## start Material provided

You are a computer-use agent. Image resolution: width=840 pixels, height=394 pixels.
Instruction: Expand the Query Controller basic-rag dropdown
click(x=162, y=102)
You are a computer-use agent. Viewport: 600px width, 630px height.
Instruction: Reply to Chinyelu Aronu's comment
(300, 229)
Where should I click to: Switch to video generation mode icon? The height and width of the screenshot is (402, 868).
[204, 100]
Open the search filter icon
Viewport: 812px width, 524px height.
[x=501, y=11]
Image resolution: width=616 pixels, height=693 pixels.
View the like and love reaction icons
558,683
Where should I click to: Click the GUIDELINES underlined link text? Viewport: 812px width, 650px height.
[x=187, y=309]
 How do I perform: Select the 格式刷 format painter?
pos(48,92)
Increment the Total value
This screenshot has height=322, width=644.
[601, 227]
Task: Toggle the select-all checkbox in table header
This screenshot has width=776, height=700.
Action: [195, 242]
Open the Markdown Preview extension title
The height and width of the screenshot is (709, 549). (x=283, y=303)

## end Material provided

# Problem to work on
Copy all of the data above line for line, without changing anything.

# The reply
You are a computer-use agent. Image resolution: width=840 pixels, height=394 pixels.
Instruction: Expand the Query Controller basic-rag dropdown
click(x=162, y=102)
You are a computer-use agent. Viewport: 600px width, 630px height.
Instruction: Reply to Chinyelu Aronu's comment
(300, 229)
Where should I click to: Switch to video generation mode icon? The height and width of the screenshot is (402, 868).
[204, 100]
Open the search filter icon
Viewport: 812px width, 524px height.
[x=501, y=11]
Image resolution: width=616 pixels, height=693 pixels.
View the like and love reaction icons
558,683
Where should I click to: Click the GUIDELINES underlined link text? Viewport: 812px width, 650px height.
[x=187, y=309]
 How do I perform: Select the 格式刷 format painter?
pos(48,92)
Increment the Total value
This screenshot has height=322, width=644.
[601, 227]
Task: Toggle the select-all checkbox in table header
This screenshot has width=776, height=700.
Action: [195, 242]
Open the Markdown Preview extension title
The height and width of the screenshot is (709, 549). (x=283, y=303)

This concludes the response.